::: SUPPLIED DATA
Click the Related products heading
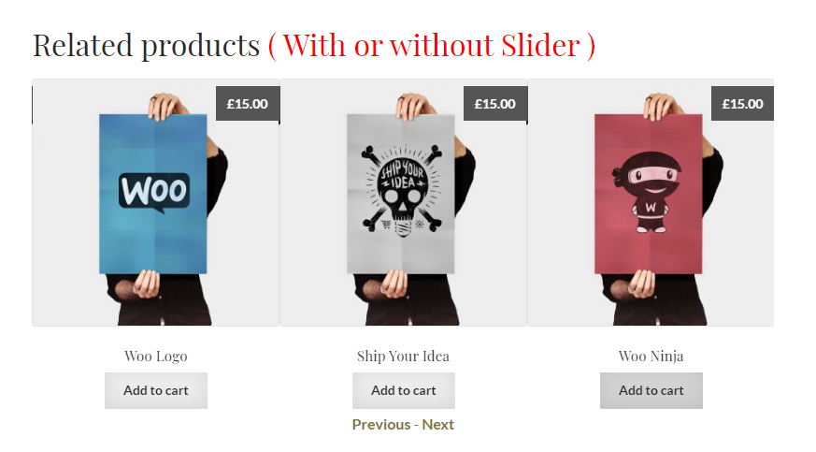The width and height of the screenshot is (816, 452). tap(146, 46)
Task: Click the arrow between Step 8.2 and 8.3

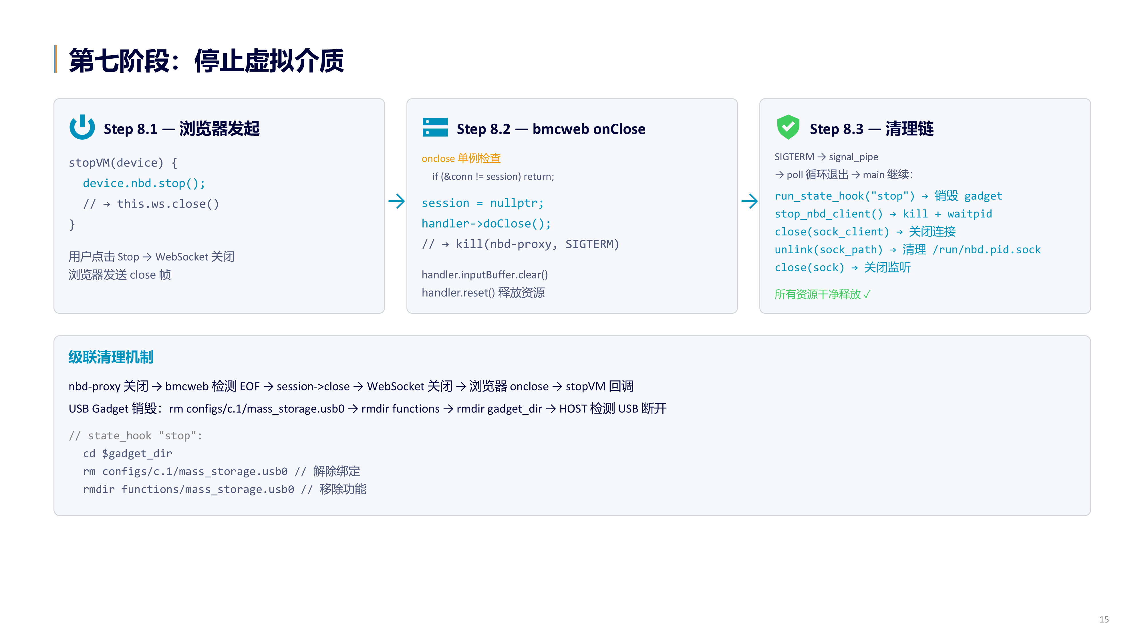Action: coord(749,201)
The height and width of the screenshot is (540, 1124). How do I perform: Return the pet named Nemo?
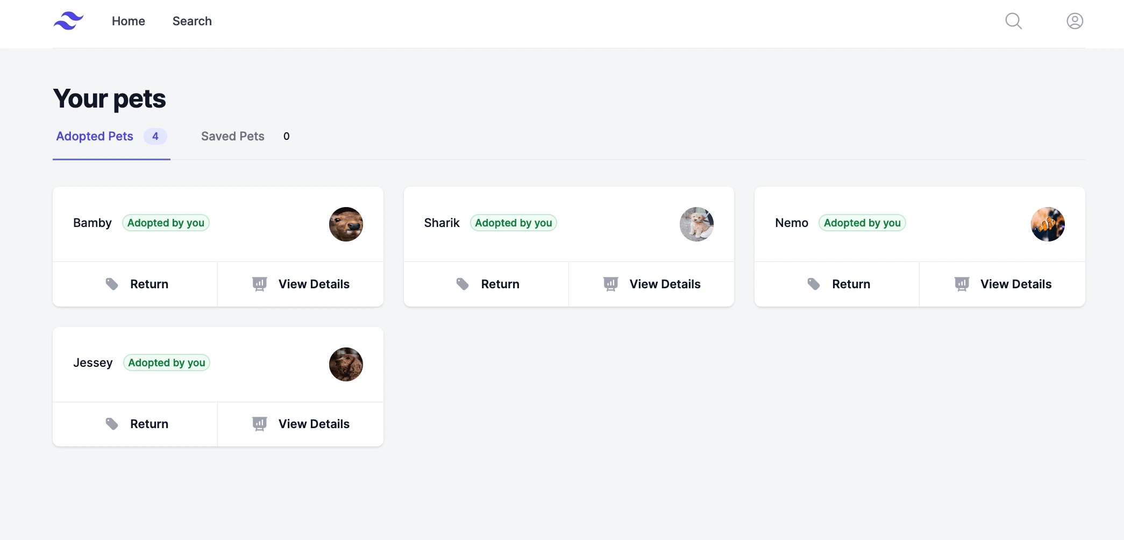coord(837,284)
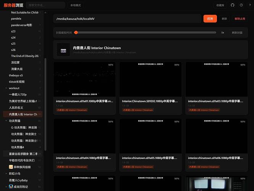Switch to 本地模式 mode
This screenshot has width=254, height=191.
pos(76,5)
::::::
* YOUR ASSIGNMENT
Make an exact copy of the records shown above, without the pictures.

* FINISHED EXERCISE
Click the Related products heading
The width and height of the screenshot is (816, 452). tap(146, 46)
Task: Click the arrow between Step 8.2 and 8.3

Action: coord(749,201)
The height and width of the screenshot is (540, 1124). How do I perform: Return the pet named Nemo?
coord(837,284)
Switch to 本地模式 mode
This screenshot has width=254, height=191.
pos(76,5)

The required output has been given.